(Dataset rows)
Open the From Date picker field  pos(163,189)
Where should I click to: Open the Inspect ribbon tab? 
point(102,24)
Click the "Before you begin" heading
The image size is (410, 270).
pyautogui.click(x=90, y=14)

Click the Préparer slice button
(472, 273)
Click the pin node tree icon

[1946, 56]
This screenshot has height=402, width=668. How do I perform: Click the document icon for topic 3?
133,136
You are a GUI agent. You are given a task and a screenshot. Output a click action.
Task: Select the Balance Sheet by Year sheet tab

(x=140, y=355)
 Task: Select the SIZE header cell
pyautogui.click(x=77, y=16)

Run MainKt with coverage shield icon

## INSTRUCTION
Arrange every line of the items above as a numbered list, leaving out the blank lines.

## PROBLEM SOLUTION
1. Open the From Date picker field  pos(163,189)
2. Where should I click to: Open the Inspect ribbon tab? 
3. point(102,24)
4. Click the "Before you begin" heading
5. The image size is (410, 270).
6. pyautogui.click(x=90, y=14)
7. Click the Préparer slice button
8. (472, 273)
9. Click the pin node tree icon
10. [1946, 56]
11. This screenshot has height=402, width=668. How do I perform: Click the document icon for topic 3?
12. 133,136
13. You are a GUI agent. You are given a task and a screenshot. Output a click action.
14. Task: Select the Balance Sheet by Year sheet tab
15. (x=140, y=355)
16.  Task: Select the SIZE header cell
17. pyautogui.click(x=77, y=16)
18. Run MainKt with coverage shield icon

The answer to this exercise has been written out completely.